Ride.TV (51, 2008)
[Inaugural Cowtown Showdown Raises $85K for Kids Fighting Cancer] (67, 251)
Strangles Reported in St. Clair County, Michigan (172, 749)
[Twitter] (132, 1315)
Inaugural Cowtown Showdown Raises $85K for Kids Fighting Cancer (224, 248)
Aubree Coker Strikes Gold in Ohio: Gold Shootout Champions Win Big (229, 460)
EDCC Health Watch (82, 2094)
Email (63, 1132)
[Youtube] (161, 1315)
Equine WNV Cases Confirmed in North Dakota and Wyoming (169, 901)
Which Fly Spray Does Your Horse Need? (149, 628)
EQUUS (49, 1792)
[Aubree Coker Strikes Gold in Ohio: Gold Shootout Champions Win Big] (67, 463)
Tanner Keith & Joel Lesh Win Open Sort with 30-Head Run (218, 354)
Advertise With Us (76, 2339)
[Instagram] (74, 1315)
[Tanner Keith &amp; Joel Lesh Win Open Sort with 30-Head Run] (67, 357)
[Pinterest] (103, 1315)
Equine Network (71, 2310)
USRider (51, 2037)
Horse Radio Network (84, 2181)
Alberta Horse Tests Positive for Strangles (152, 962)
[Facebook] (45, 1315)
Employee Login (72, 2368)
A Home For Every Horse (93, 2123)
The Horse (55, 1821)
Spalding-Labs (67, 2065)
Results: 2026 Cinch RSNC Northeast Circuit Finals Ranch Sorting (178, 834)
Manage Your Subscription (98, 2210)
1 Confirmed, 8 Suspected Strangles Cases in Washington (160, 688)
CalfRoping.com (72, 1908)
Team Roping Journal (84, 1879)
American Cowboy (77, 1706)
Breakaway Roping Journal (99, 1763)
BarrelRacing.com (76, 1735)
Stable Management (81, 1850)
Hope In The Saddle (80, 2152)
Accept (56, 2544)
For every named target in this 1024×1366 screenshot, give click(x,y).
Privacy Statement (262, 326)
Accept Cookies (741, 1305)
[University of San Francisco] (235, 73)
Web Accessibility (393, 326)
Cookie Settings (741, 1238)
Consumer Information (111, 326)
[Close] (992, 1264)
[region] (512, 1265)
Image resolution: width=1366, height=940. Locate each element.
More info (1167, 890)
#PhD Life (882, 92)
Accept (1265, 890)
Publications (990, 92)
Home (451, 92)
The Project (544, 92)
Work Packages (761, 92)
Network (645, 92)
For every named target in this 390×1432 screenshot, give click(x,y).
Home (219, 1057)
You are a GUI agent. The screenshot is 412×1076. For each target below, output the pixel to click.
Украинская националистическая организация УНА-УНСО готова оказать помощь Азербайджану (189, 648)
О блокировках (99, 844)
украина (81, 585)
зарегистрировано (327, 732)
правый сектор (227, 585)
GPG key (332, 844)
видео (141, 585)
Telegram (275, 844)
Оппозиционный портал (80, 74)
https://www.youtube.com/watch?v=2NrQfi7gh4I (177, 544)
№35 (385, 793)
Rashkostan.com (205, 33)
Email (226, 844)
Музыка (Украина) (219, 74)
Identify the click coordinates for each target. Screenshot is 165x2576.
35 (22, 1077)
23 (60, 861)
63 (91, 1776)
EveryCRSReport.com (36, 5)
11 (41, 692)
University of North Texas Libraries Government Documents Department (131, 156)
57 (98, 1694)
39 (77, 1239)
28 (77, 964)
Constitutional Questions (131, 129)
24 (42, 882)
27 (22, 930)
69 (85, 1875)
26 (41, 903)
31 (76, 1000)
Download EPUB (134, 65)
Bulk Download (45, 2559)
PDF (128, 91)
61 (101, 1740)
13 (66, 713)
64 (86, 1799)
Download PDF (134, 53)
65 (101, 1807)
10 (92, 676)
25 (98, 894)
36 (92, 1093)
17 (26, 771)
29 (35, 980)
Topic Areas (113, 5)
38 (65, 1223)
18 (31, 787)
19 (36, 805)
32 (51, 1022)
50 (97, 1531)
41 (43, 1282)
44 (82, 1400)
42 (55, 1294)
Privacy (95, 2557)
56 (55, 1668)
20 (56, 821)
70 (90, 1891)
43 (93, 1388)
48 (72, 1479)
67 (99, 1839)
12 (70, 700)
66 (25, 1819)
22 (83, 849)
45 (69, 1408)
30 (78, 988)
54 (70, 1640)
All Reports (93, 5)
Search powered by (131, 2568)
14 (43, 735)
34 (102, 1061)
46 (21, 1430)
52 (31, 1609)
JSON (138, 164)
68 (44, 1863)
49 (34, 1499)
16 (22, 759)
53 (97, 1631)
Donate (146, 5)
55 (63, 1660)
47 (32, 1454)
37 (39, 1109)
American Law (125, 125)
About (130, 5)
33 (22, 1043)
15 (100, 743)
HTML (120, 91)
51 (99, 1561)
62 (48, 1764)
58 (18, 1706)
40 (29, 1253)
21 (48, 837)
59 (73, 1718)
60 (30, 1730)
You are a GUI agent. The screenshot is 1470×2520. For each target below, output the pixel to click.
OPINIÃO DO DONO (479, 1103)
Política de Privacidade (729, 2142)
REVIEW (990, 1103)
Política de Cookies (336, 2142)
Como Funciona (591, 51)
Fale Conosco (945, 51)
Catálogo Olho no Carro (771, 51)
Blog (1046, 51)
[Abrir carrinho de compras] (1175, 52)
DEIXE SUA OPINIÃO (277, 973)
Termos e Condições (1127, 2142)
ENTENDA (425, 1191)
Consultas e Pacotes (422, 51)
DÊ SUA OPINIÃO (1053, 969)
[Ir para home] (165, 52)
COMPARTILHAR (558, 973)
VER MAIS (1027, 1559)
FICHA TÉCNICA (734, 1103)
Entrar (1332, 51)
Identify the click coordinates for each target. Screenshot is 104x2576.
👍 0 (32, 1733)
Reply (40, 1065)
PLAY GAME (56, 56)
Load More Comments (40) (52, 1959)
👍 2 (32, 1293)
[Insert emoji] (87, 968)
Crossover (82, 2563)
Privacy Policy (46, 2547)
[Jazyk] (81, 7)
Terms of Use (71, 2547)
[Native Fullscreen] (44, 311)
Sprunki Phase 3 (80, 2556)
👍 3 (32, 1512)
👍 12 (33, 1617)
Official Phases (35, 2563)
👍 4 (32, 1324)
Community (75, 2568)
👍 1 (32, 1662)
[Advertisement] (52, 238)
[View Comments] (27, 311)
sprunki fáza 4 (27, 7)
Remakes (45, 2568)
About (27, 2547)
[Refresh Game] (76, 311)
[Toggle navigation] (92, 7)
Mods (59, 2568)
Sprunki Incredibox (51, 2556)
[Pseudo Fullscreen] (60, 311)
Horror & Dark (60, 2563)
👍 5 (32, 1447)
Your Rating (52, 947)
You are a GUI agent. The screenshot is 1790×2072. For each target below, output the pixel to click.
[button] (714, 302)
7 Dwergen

##############################

> _THE TASK_
What is the number of lines in the data that include "Inaugural"? Answer with that number alone.

> _WRITTEN RESPONSE_
2